● Selected text:
* START *

Walking the great walls overseas

By Willa Wick in Arts & Music, Places, Events, & History

Back in the 1960s Ferlin Husky crooned the lyrics “Hello Walls, How’d things go for you today.” These lines came to mind recently while touring walls in England, Scotland and Ireland.
Through the Dry Stone Walling Association of Canada, a group of 18 from Ontario and the United States took part in a “Walk the Walls” tour overseas. This was not a touristy sight-seeing excursion, nor for the faint of heart or weak in stamina. We hiked through the backwoods and scaled the fells (English mountains). It was all about walls – ancient dry stone walls, walls without mortar, some of which have stood in excess of 500 years.
The on-line itinerary included a pastoral photo of numerous stone walls fencing off various sections of the countryside. My initial reaction was “If I could see that scene, for real, just once, I would be so happy.” Well, I saw it once, and 500 times after that, and we never once got tired of seeing it.
We were a particularly fortunate group as our three hosts were gentlemen who have been to Canada leading dry stone wall construction workshops.
Gavin Rose works for the British National Trust (similar to our Parks Canada). He led us on several hikes through the fells to show us some of the work they have done. One of the more artistic pieces was a sheep fold designed by a world renowned environmental sculptor, Andy Goldsworthy. This square had an eight-foot circle imbedded in each of its four sides. The circles are made of thin flat stones, and each circle slants a different direction (horizontal, vertical, and diagonal).
Dry stone walls are a double-walled construction. This showpiece was unique in that the circle inlay was only on the inside.
Our five mile hikes each day took us to ancient quarries, caves, bridges, and of course walls of every size, shape, and description.
One of our evening speakers was another British professional waller Andy Loudon. He indicated the English are very precise in maintaining uniformity when creating their walls, the Scots are not so meticulous (he refers to their walls as dykes), and then there’s the Irish – they’re “indescribable,” an explanation we would not understand till seeing them a week later.
While in the Langdale Valley district of middle England, Rose showed the group where a storm in 2009 had ravaged the countryside. The flood waters carried rocks and boulders from the waterfall and high stream all the way down the hill. The National Trust workers had to completely modify the area, building dry stone terrace retaining walls and foot paths of deep scree so they wouldn’t become loosened again. We also trekked past the house from the Beatrice Potter movie. Originally there was no fence in front of the house, but the film company wanted one to match the surrounding countryside. The National Trust workers erected a dry stone wall (which of course remained after the movie was completed).
In Scotland we toured the grounds of Balmoral Castle (the summer home of Queen Elizabeth), and the church she attends when there. High in the hills of the estate (some 50,000 acres) is a beehive cairn erected in memory of Princess Beatrice in 1885. On the very top peak overlooking the valley is a stone pyramid. Part of its inscription reads “to the beloved memory of Albert, erected by his broken hearted widow Victoria, 1862”.

* END *

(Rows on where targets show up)

* START *

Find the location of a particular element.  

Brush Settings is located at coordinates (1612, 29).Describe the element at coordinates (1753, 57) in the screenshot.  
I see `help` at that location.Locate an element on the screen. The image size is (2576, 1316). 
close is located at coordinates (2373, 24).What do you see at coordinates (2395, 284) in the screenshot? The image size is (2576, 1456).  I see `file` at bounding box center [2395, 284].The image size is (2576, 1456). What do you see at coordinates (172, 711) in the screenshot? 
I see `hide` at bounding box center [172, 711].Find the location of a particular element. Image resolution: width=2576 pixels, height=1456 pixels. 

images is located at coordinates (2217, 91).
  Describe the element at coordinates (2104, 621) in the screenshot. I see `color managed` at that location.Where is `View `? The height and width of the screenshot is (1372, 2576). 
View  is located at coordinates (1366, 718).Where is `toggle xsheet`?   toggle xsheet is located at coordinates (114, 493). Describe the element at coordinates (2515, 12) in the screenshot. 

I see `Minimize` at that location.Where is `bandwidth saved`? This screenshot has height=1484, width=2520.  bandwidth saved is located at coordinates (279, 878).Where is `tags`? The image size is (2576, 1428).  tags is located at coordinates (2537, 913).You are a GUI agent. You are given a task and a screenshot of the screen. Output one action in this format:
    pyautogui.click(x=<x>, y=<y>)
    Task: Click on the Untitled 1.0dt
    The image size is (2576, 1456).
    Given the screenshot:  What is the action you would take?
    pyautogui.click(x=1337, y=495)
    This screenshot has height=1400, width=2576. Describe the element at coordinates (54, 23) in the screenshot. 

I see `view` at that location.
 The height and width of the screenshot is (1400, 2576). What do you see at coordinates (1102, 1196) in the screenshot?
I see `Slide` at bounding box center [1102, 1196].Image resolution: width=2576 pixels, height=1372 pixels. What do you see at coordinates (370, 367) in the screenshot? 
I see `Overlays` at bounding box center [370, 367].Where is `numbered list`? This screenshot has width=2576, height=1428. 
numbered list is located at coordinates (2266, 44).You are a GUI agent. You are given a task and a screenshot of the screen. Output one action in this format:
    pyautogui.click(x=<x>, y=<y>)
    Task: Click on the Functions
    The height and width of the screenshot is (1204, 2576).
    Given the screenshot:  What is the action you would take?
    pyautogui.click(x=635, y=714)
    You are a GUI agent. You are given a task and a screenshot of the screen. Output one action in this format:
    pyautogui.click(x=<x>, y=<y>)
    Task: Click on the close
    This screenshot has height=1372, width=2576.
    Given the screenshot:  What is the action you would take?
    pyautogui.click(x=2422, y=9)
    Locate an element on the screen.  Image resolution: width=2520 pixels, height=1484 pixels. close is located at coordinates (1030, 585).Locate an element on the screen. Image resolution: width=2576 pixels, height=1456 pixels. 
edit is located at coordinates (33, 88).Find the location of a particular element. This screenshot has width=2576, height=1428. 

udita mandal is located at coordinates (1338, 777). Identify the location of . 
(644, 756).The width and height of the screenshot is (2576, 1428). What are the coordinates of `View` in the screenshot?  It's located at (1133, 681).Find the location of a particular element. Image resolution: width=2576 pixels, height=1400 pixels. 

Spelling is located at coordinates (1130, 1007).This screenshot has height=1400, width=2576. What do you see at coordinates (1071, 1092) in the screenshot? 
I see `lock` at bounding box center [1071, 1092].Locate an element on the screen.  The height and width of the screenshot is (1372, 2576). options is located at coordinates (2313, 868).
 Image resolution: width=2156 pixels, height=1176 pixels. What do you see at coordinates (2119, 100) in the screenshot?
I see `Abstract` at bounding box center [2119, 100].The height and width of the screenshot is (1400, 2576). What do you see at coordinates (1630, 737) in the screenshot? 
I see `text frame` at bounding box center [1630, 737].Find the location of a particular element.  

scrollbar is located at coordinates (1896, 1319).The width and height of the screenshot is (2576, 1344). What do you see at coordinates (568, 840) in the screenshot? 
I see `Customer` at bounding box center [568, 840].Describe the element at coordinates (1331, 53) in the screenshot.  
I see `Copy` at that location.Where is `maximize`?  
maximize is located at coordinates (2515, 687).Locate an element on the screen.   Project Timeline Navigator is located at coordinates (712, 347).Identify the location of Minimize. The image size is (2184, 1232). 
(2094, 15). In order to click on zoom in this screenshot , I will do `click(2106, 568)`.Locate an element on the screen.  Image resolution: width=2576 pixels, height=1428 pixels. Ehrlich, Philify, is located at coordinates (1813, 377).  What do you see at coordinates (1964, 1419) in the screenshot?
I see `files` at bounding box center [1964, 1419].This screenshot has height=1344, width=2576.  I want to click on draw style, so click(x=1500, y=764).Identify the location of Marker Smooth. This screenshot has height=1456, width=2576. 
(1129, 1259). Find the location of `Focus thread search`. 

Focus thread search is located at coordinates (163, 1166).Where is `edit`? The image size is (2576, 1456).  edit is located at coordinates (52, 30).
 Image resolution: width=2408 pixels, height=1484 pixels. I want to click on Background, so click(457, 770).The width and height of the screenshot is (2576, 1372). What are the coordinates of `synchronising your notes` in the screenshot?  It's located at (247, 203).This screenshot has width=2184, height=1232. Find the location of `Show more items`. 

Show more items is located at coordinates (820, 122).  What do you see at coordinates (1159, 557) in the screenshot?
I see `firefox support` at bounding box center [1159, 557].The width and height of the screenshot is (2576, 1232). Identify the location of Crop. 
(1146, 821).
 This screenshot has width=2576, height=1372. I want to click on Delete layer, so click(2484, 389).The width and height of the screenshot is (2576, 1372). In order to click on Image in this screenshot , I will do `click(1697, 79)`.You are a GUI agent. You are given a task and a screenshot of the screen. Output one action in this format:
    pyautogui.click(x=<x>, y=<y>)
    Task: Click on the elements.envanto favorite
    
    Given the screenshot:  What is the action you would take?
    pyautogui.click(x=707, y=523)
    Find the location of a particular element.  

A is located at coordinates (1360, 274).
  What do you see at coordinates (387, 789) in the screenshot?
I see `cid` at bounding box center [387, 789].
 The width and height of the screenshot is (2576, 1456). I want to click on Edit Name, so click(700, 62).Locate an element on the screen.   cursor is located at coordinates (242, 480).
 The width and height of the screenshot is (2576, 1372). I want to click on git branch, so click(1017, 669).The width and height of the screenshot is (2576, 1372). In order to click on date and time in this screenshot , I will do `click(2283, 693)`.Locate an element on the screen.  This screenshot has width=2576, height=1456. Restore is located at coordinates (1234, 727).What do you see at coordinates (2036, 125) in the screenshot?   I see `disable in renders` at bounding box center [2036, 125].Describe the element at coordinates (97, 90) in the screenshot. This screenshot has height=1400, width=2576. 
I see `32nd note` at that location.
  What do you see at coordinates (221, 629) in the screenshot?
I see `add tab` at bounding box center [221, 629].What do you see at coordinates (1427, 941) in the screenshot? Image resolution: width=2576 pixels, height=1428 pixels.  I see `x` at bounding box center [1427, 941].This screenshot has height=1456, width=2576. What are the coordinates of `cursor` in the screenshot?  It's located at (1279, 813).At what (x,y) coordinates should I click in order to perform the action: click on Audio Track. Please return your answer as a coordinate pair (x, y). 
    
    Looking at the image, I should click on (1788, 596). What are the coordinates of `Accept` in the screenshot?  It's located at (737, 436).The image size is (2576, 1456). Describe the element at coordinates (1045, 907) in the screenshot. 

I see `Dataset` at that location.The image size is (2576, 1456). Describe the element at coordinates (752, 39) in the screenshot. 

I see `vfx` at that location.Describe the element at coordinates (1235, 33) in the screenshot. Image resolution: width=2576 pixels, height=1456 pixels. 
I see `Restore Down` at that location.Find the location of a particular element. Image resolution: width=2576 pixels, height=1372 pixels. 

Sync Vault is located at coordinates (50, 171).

* END *

● Exercise requirements:
A. In the article on the dry stone walls tour, who designed the sheep fold with circles set into each of its four sides?
B. Extend the article on the dry stone walls tour past its final sentence.

● Responses in order:
A. Andy Goldsworthy, a world renowned environmental sculptor.

B.
One of the four sides of an artistic sheepfold featuring an eight-foot circle inlaid in regular dry stone wall construction. Willa Wick photo

One of the four sides of an artistic sheepfold featuring an eight-foot circle inlaid in regular dry stone wall construction. Willa Wick photo

Unlike many British tours, ours did not include castle after castle, in fact we only visited two – Balmoral, and an old ruins – Castle Knock. The heritage sign indicated “the traditional home of a Scottish Laird was a Tower House. Many like Knock, built in the 1500s, were small in scale and simply planned. They were usually four stories linked by a spiral stair.” The decorative corner turrets of the ruins remain intact. These formed a protective covering for the shot holes below. Under the window sills were also three gun portals – an interesting arrangement so that in defending their property the men could shoot left, right, or centre.
In Scotland our host was Norm Haddow. Some of us had met Norm during his workshop training visits to Ontario. The exciting thing about Mr. Haddow is that he has been building, redoing, and repairing the stone work on the Balmoral estate for the past 20 years. He’s well acquainted with the queen, and has a few cute personal stories from conversations with her.
Norm’s surprise, and treat, was to take us to Birkhall to rework a section of wall that he had been commissioned to repair. The Birkhall estate was purchased in 1849 by Queen Victoria for 10,000 Pounds Sterling. Prince Charles inherited the estate from the Queen Mother and it has been the summer home for Charles and Camilla since 2005. I believe William and Kate spent part of their honeymoon there last spring.
A small group spent a morning reworking part of a wall on the estate. We were of course hoping that Prince Charles would ride up on his noble steed and tell us what a great job we were doing – but that didn’t happen. However, we will always bask in the memory that not only did we dare to step foot on royal soil, but we also built a wall that will hopefully stand for several centuries.
At a 2009 Workshop in Grand Valley, Norm Haddow was an evening guest speaker as well as daytime instructor. During his slide presentation he showed how he and his men had repaired a wall deep in the woods. His pictures indicated some of the huge rocks they had moved using centuries old traditional methods. He showed where rocks had been taken from, and how they rolled them down the hill hoping they would come to rest at their intended location (some overshot the runway and went thundering on down the hill). It was fascinating, two years later, to be standing on the very turf where his story had taken place.
In Ireland we were joined by one of Dublin’s professional wallers, Patrick McAfee. Patrick had been the instructor for my group in 2009 when we built a structure called the Feidin Wall.
A ferry from the mainland took us to the island of Inis Oirr where we stayed for four days. It was here we saw stone walls of every size and description and, “you have to see it to believe it.” There are walls, high stone walls everywhere. Two depictions come to mind – at first I referred to the landscape as similar to smocking that your grandmother used to do on little girls dresses, but from a high vantage point the island resembled a waffle of walls.
Patrick runs workshops on this island, and is familiar with places where new walls or repairs had to be done. So here too, we reworked a section of wall and left a Canadian trademark on this Gaelic island.
If I have peaked your interest, there are some fine examples of stone walls closer to home. On this trip was a chap whom I had met in 2009. Oliver and Susan McLeod live in Toronto but also have a farm near Dromore. Oliver has constructed a beautiful curving wall using the ordinary fieldstone from his own land.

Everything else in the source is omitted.